(Beginning of Raw data)

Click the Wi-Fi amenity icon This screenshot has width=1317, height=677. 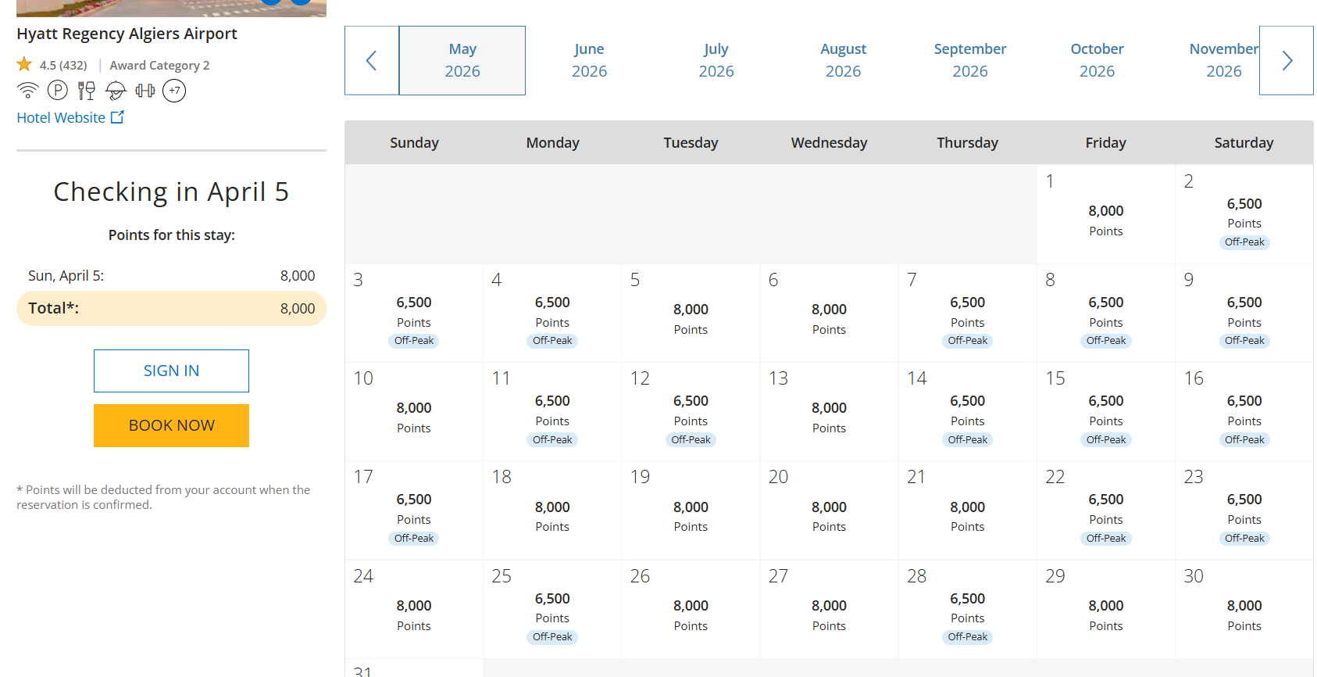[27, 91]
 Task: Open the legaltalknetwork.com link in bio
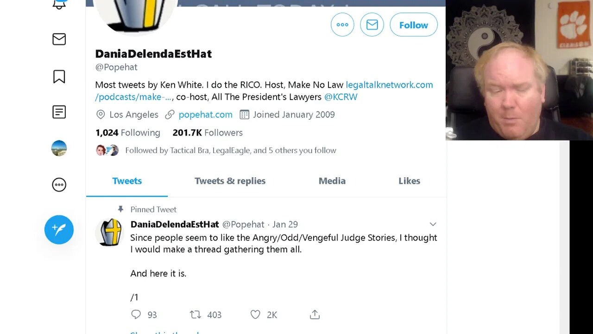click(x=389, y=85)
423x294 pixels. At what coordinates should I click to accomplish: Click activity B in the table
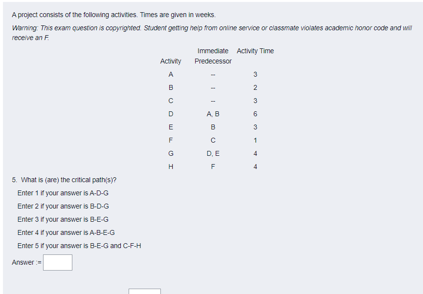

(End of Raw data)
(Beginning of Raw data)

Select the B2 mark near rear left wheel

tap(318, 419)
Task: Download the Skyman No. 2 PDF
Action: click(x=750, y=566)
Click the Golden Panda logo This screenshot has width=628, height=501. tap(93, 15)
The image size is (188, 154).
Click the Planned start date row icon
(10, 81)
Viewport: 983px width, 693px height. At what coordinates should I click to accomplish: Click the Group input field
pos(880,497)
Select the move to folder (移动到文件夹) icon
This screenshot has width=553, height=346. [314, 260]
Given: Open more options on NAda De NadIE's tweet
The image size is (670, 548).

(End of Raw data)

▶ _Task item_
Among the entries, find each line that includes the string "image" and copy it.

▶ _Answer_
The image size is (188, 154).
The image size is (670, 548).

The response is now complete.